Use of longer chain alcohols, such as butanol, has shown better results due to their ability to form a single phase with the oil. Shorter alcohols, such as methanol, are more polar and form two phases, which leads to slower reaction kinetics [19, 29]. This can be explained by mass transfer limitations between the alcohol and oil phases when a two phase reaction is formed. If the reaction is a single phase the oil, alcohol, and catalyst are in constant contact facilitating the reaction. However, due to the availability of methanol and ethanol and their lower cost, these alcohols are generally used over other alcohols [81]. Focus has been placed more on hydrochloric and sulfuric acid as catalysts, and when compared, sulfuric acid has shown to provide higher levels of conversion and reaction rates [29]. Based on these results, the use of methanol and sulfuric acid to carry out transesterification of algal oils is preferred and is the common means of generating biodiesel from the lipids. Methanol to oil ratio is an important factor as well as the catalyst concentration. With the FAME generating reaction being reversible, it is necessary to push the equilibrium to the right by adding excess methanol. Based on the stoichiometry, a ratio of 3:1 molar ratio of methanol to oil should be used, as shown in Figure 2-7, but since the equilibrium needs to


48

be shifted, the ratios used tend to be higher (30:1) [77]. Higher methanol to oil ratios and higher acid concentrations yield better lipid conversion [82]. The presence of water in the oil, or reaction medium, inhibits the reaction. Inhibition is widely explained by three mechanisms in the literature. Water tends to shield lipids away from the extracting solvent or methanol and catalyst in solution [83]. This does not allow the alcohol and catalyst to contact the oil, therefore no reaction can occur [81]. Secondly, biodiesel formation is a reversible reaction, as shown in Figure 3-6. In the presence of water, biodiesel can be hydrolyzed back to free fatty acids and the alcohol, and the equilibrium will be shifted to the reactant side as the concentration of water in the system increases [84]. The final mechanism is the deactivation of the catalyst. When acids are used, the water takes up protons out of the solution. This is due to water being a better proton acceptor than the lipid molecules being targeted [85]. Even 0.1 wt% water content in the oil can lead to a negative impact on the biodiesel yield. When the water content reaches 5 wt% of the oil, the reaction can become totally inhibited. When FFAs are present in the lipid feedstock, water is generated via the reaction shown in Figure 3-6, thereby inhibiting FAME production.

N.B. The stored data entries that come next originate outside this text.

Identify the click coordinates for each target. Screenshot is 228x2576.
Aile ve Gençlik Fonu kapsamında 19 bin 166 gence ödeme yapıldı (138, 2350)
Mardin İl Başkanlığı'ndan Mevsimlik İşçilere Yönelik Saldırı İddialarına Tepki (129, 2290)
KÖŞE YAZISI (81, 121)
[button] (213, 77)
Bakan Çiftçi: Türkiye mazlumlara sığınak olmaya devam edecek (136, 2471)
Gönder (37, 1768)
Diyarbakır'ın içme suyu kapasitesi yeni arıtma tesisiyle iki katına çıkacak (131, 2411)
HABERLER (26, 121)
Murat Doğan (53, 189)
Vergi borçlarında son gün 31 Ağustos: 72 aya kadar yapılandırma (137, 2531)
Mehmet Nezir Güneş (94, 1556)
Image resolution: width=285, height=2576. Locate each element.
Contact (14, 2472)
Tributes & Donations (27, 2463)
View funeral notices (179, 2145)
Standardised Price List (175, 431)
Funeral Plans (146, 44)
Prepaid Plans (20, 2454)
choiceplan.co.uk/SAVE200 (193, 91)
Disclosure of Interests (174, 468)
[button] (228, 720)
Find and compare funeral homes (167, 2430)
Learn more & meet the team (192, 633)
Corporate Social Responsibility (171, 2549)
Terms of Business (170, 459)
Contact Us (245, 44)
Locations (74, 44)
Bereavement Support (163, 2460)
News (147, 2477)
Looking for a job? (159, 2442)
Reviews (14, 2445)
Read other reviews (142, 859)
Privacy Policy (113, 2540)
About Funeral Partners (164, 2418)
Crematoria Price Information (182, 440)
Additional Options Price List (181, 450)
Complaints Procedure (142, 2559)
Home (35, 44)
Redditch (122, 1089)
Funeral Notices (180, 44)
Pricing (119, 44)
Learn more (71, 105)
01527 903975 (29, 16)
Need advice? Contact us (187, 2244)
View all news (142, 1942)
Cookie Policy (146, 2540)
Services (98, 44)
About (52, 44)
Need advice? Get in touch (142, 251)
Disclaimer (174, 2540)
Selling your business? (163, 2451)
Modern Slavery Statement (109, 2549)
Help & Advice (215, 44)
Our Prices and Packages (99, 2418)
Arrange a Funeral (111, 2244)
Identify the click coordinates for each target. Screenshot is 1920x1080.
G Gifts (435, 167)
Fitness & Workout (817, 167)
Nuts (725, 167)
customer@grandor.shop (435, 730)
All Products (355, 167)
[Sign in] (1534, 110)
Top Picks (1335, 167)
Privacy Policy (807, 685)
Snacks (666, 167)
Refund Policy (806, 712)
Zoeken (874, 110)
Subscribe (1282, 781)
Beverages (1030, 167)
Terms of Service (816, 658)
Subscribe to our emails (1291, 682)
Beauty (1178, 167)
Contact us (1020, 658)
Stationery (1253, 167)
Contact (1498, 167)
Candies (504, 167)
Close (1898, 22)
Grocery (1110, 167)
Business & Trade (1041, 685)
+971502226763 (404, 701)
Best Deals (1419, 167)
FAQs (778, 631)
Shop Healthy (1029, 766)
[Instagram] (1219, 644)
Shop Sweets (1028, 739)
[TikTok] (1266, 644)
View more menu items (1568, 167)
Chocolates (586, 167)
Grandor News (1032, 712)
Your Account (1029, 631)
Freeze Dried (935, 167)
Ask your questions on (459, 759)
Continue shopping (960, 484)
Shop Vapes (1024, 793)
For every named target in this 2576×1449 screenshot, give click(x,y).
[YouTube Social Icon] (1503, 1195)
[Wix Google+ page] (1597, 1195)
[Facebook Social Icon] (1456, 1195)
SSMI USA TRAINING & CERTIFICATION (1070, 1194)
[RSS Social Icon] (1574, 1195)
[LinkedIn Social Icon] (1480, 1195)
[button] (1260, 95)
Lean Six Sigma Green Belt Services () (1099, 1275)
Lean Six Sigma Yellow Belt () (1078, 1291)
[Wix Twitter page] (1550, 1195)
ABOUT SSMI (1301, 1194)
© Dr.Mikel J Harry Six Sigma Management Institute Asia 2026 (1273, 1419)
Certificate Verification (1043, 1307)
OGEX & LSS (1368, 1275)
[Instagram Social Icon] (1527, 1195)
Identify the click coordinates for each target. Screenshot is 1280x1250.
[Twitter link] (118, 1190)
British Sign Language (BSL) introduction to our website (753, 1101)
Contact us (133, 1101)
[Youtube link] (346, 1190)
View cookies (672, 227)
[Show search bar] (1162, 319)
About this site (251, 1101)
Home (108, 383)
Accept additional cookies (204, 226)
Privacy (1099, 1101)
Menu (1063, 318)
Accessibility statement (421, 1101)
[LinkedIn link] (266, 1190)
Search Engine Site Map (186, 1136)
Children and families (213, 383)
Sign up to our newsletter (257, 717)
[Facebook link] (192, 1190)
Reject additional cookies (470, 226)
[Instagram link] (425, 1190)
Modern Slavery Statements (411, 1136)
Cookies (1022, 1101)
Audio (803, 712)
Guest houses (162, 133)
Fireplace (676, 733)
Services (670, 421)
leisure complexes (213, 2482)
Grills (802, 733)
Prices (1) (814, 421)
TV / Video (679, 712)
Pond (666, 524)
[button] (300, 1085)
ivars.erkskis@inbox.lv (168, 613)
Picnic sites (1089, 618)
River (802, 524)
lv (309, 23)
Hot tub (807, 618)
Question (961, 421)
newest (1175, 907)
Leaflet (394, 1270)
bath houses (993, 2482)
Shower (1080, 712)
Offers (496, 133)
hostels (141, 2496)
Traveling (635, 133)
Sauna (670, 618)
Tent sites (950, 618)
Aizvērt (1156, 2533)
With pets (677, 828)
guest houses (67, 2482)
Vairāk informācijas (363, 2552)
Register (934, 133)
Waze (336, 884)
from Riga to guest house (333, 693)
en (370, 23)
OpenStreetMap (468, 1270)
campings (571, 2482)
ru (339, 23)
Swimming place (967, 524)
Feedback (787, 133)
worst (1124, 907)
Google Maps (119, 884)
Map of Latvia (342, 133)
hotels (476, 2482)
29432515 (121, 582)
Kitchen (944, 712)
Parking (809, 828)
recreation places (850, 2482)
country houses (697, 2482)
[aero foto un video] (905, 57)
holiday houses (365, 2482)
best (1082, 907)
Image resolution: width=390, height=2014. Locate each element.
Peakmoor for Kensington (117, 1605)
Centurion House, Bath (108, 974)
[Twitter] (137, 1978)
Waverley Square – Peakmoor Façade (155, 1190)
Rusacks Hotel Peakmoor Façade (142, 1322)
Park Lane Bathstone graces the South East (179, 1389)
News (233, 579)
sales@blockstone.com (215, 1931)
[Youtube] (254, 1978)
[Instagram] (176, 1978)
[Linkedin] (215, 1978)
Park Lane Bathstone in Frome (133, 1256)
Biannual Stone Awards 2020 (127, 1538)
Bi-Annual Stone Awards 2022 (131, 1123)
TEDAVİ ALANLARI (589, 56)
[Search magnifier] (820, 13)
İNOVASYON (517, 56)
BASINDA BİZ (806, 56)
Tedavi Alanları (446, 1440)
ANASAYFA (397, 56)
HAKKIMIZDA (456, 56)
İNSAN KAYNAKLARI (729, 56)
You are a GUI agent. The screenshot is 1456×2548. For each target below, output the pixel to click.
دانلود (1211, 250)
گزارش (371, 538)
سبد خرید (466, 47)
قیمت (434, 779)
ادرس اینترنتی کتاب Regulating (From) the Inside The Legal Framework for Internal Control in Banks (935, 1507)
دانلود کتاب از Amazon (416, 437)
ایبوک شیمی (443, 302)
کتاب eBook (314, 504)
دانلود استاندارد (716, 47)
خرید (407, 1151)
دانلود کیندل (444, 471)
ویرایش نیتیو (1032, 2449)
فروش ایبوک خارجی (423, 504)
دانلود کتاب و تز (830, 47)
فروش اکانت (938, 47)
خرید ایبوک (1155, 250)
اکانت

2.4.2 Alkali Catalyzed Transesterification

It has been well documented that alkali catalyzed transesterification is faster than acid catalyzed transesterification, up to 4000 times faster [86]. Higher reaction rates are due to the strong nucleophilic nature of the alkoxides species formed from the catalyst and alcohol [81]. Several catalysts can be used including sodium hydroxide, potassium hydroxide, and sodium methoxide [29]. Quicker reaction rates allow for economically feasible production of biodiesel from vegetable oils on commercial scales with yields of close to 100% of the maximum [86]. Varying the reaction parameters, such as temperature, alcohol, and catalyst concentration results in similar trends to when acids catalysts are used [19] However, base catalysts have a number of drawbacks that make their use complicated based on the lipid feedstock. One of the major drawbacks is the presence of water and/or FFAs in the feedstock. Water again severely inhibits the reaction, by reducing the effectiveness of the catalyst due to salt formation [29]. Presence of water leads to the hydrolysis of the oil and subsequent neutralization of the resulting free fatty acids (FFAs) to soap. If FFAs are present in the oil, they are immediately converted to soaps, leading to a loss of catalyst, as well as to difficulties in downstream purification of the biodiesel. The levels of water and FFAs tolerable in the oil should be between 0.1 – 0.3 wt% and less than 0.5 wt% respectively [81].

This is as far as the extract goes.